A path expression denotes a binary relation — given a starting resource, it evaluates to the set of resources reachable by following the relation. Path expressions compose algebraically (sequence / inverse / union / Kleene closure / filtering / specific-node restriction) and compile to a stable evaluation form.

This is not novelty. Kleene algebra over binary relations is a mathematical structure — not a design choice, a discovery. The same algebra emerged in regular-expression theory (Kleene 1956), in relational algebra (Codd 1970, Tarski 1941), and in description-logic role expressions (Brachman 1979). When the same algebraic structure arrives independently from four different traditions, you build on it.

Sandbar's path-grammar is the navigation-axis primitive of the four-axis retrieval surface (search / aggregate / navigate / orient). Search ranks by content; aggregation summarizes the candidate set; orientation summarizes session state; navigation walks the typed-edge graph from a seed. Path-grammar is the most expressive navigation form — bounded BFS via sandbar.navigate.walk covers the common case; path-grammar handles the cases where "everything reachable via this specific shape" is the right question.

Lineage

The design draws from four traditions, deliberately.

Wilbur (Lassila 1989, Nokia 2001-2009)

Wilbur is the source-of-truth lineage. Ora Lassila — co-author of the original RDF Recommendation (1999) — built Wilbur at Nokia Research as a CL-CLOS RDF/CBD framework with first-class path-grammar. Source-verified at ~/src/templeton/src/core/wilbur-ql.lisp:179-225 (Templeton's vendored Wilbur2; 643 LOC). db-canonical-path defines the canonical operator vocabulary: 18 operators (eight combinators, six filters, four meta-navigation) implemented as a paths-as-s-expressions DSL compiled to a finite-state automaton walking the triple store.

The discipline Wilbur articulated:

  • Paths-as-values — a path is data; filters are data; predicates are data.

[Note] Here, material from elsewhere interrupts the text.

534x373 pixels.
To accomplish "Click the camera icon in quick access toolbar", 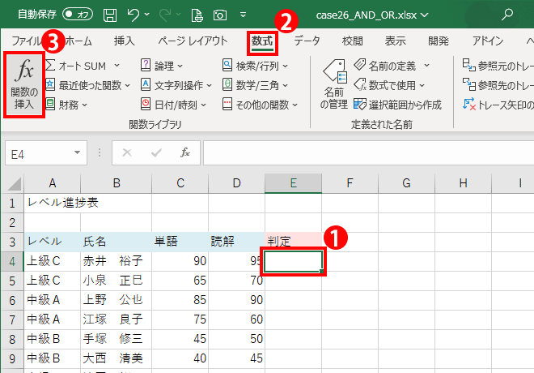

All composable via the host language's native list operations. Homoiconicity at the navigation layer.
  • Algebraic identities apply at compile time(:SEQ p (:SEQ q r))(:SEQ p q r) (associative); (:OR p p)p (idempotent); (:INV (:INV p))p (involutive); twelve identities applied as rewrites.
  • FSA compilation amortizes over many walks — pre-canonicalize, build the NFA once, walk many times with cycle-detection via memoization.

Sandbar inherits the algebra, the homoiconicity, and the rewrite-as-canonicalize discipline. FSA compilation is deferred (a Phase-2 optimization per cornerstone D10); the recursive-Datalog compiler is the baseline backend.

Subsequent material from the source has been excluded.